His many years of experience has taught Mardel that speed is the most crucial ally in providing treatment to people who have contracted the disease. "All the data shows that by five days, and by some markers three days, the die is cast and you can start to see who is going to die," he says. This speed is equally important with regard to tracking the virus. If you have an outbreak of 100 cases, he argues, then that is already 2,000 or so contacts who need to be traced by epidemiological surveillance teams. As cases continue to appear far away from Ituri province, Mardel fears we may already have lost control. "They are lagging behind," he says, "and if that is the case, even though DRC has a lot of experience with Ebola, then I think we are in trouble."

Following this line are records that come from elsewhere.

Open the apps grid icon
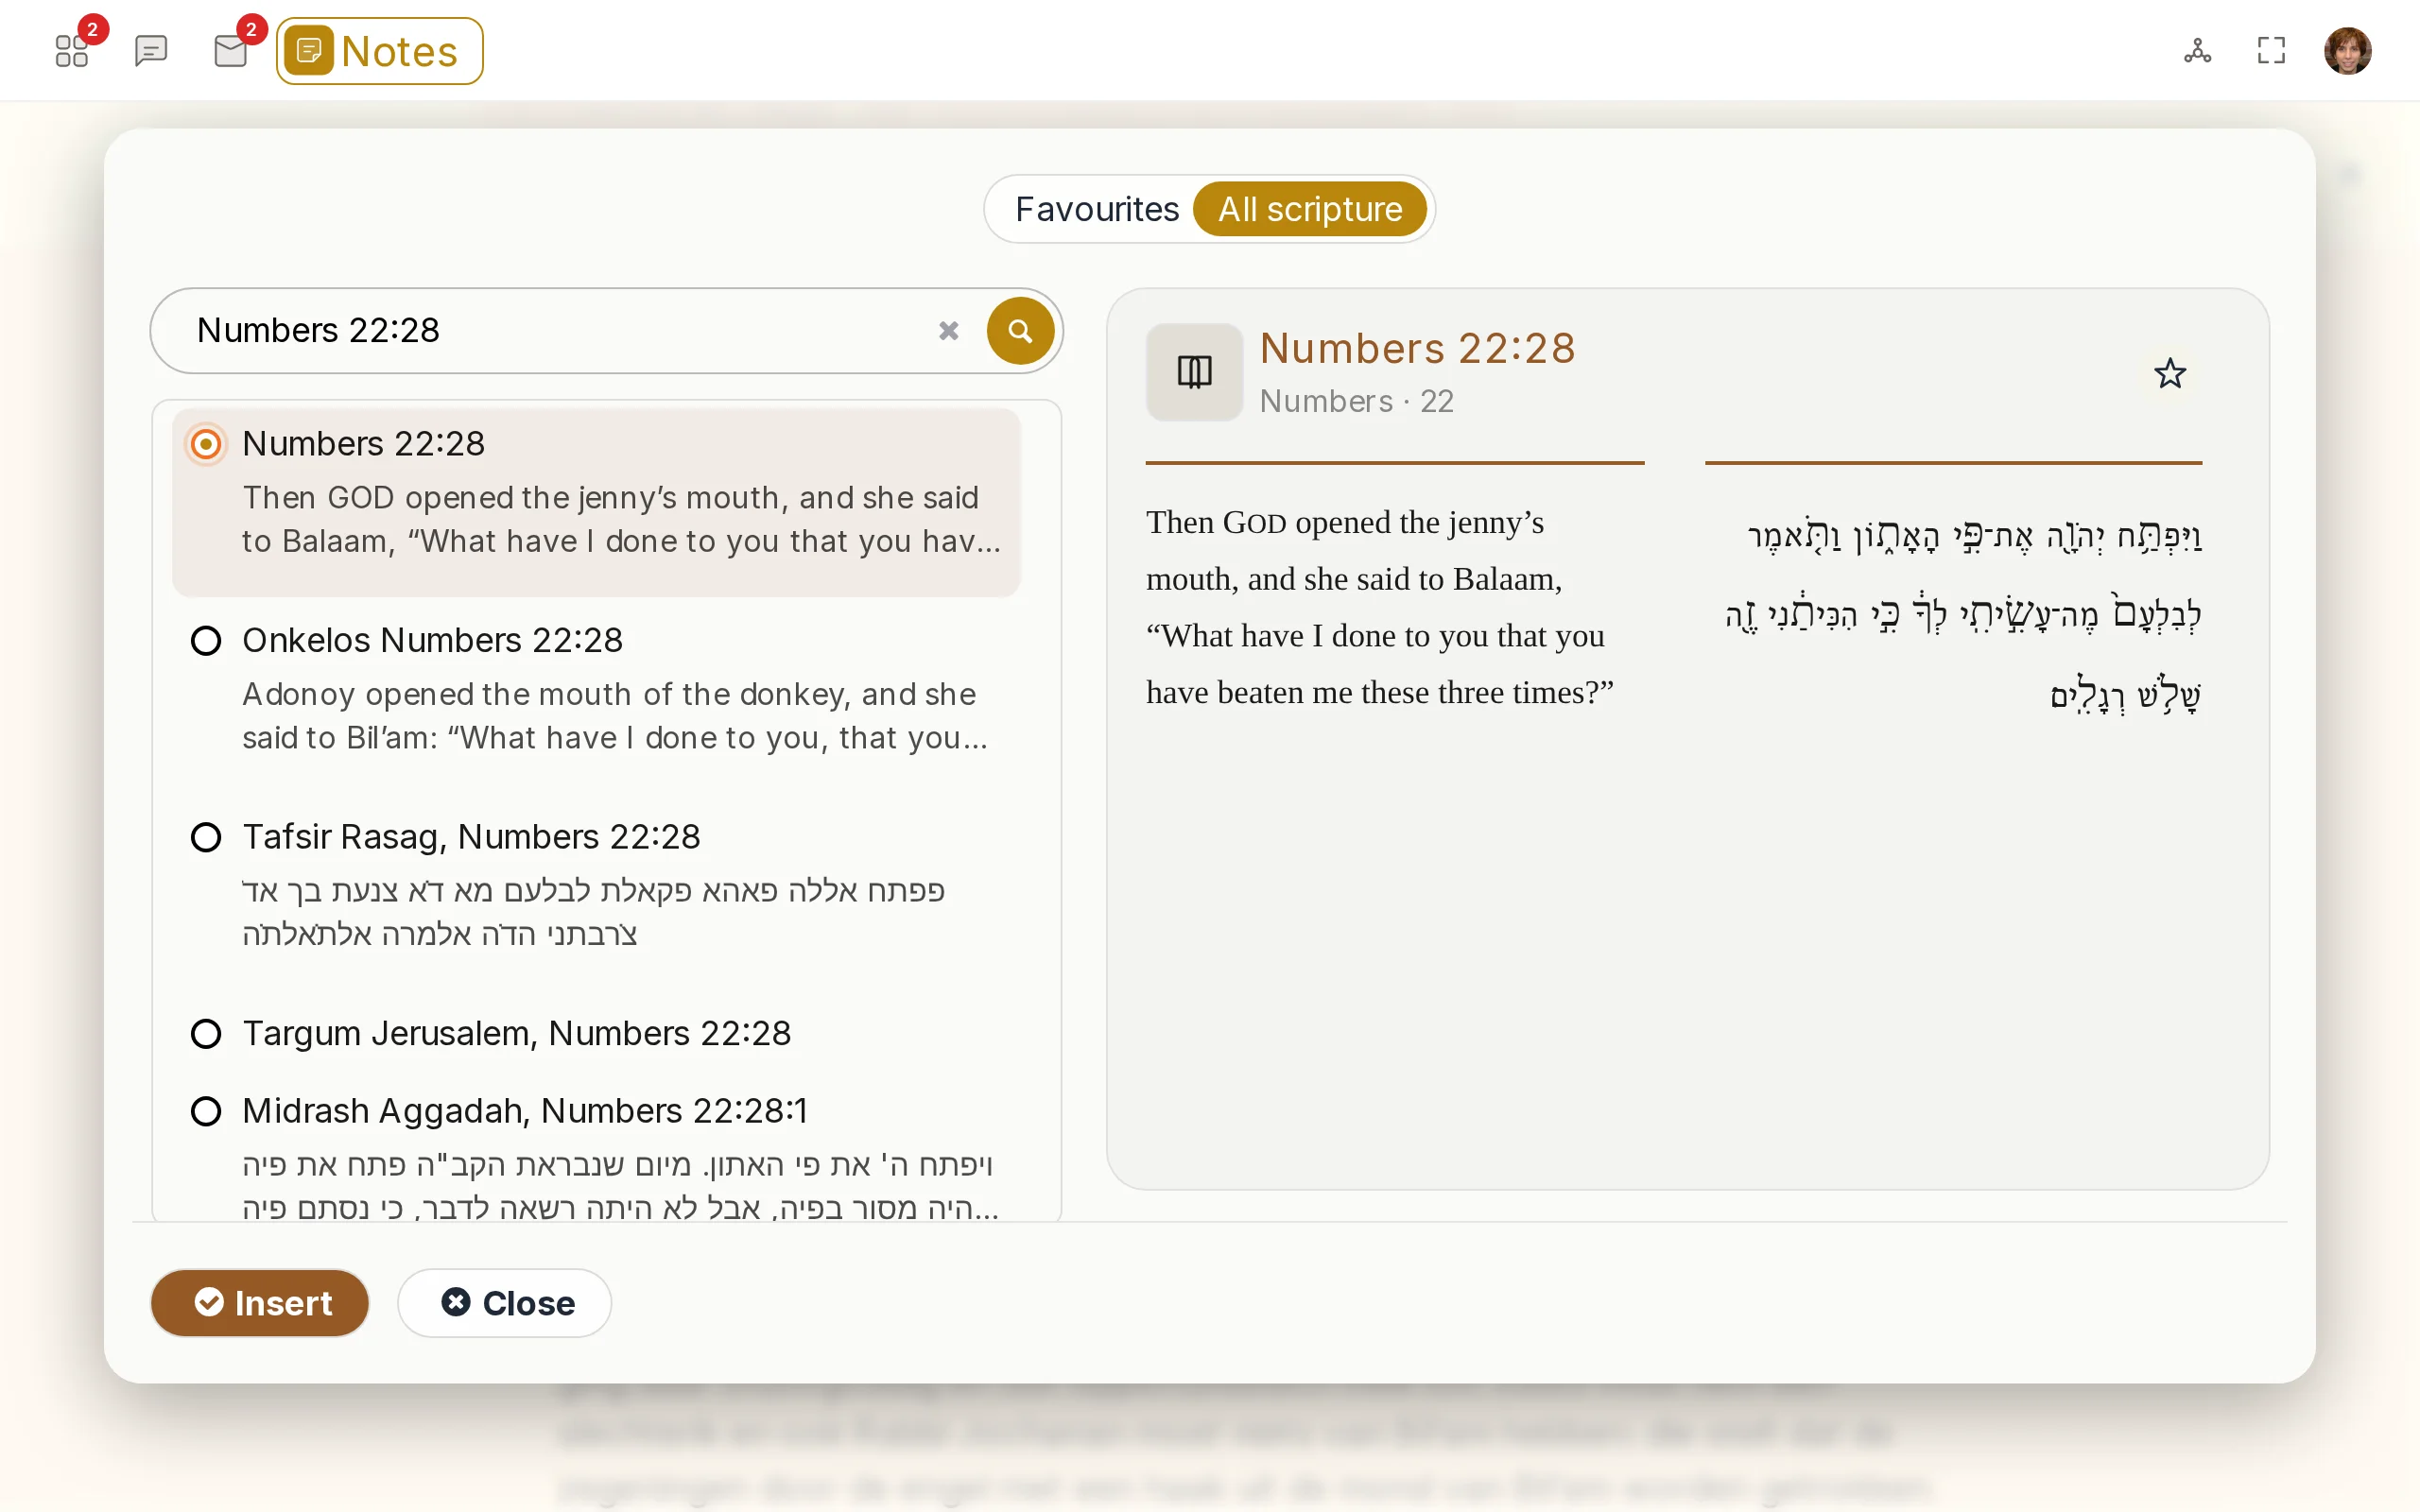 72,51
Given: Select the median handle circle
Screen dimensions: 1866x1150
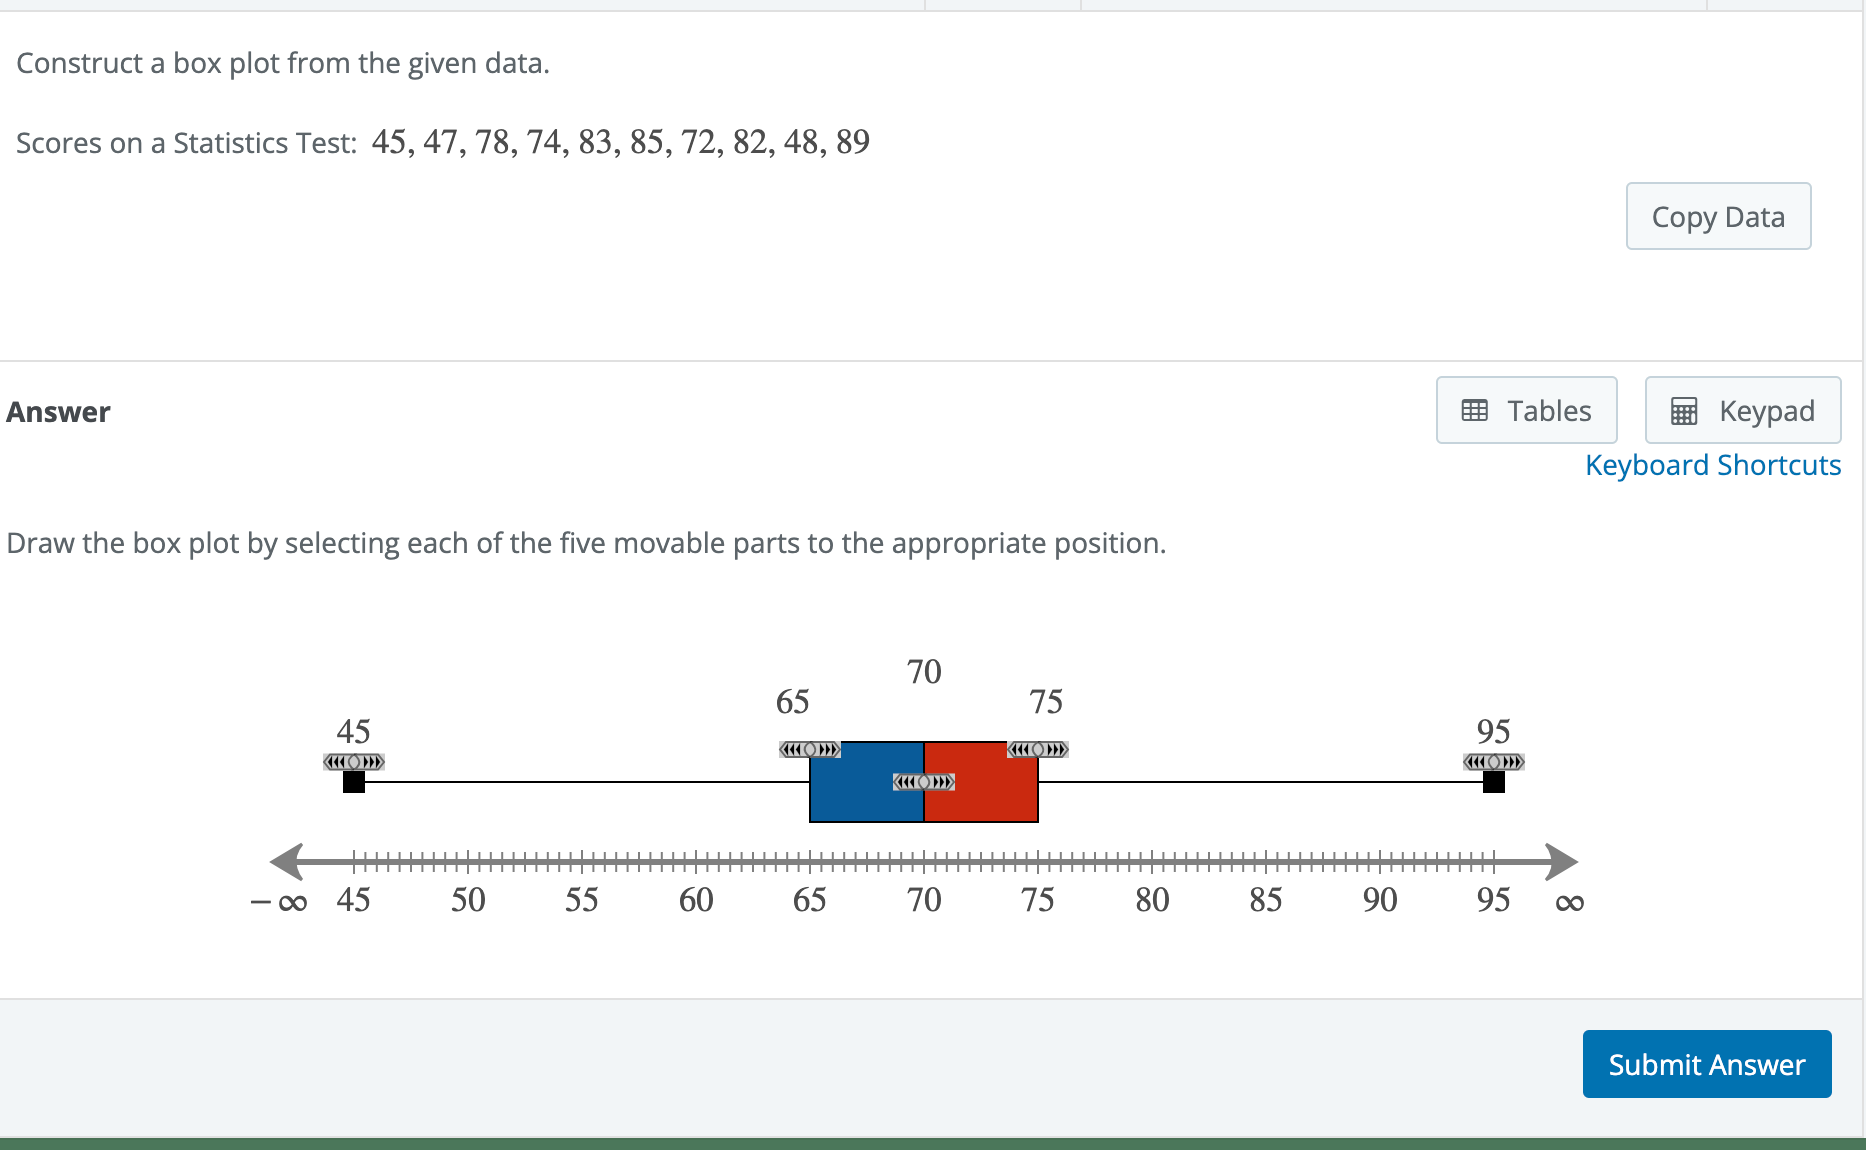Looking at the screenshot, I should pyautogui.click(x=923, y=781).
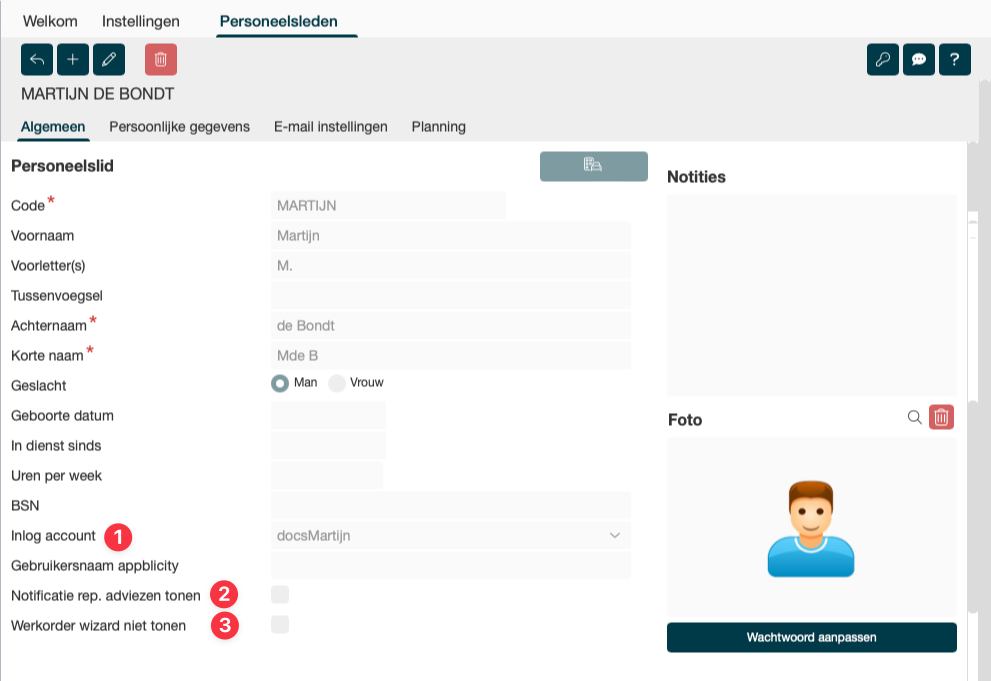Remove photo with Foto trash icon
This screenshot has width=991, height=681.
[x=941, y=418]
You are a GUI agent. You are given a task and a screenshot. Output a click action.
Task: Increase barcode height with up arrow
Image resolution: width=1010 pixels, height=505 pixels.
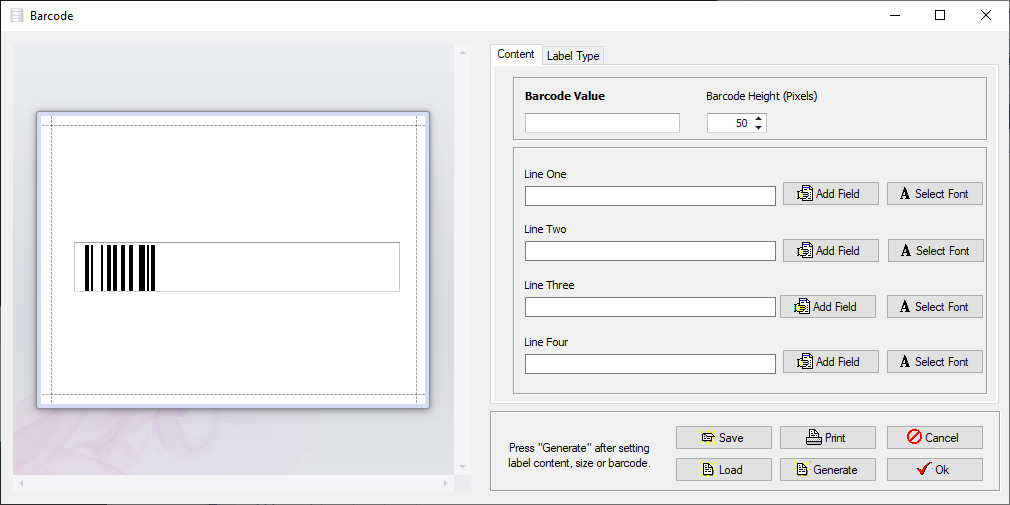tap(759, 118)
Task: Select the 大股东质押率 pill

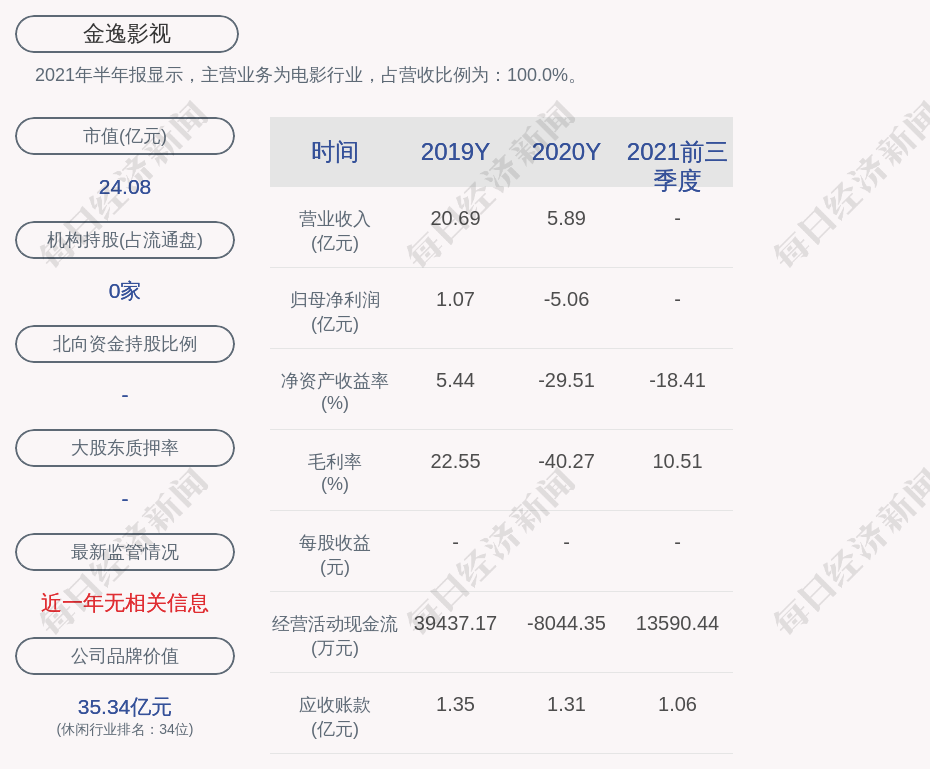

While Mardel admits the link between gold mining and the beginning of an outbreak remains something of a hunch, what is undisputed is that they are communities which provide the conditions for rapid spread with clusters of relatively affluent young male workers, prostitutes, and private healthcare facilities and pharmacies with poor infection control. On a personal and professional level, he has seen at first hand the worst that Ebola can do. But left to ravage an entire continent, and possibly beyond, is a nightmare scenario increasingly, he believes, within the realms of possibility.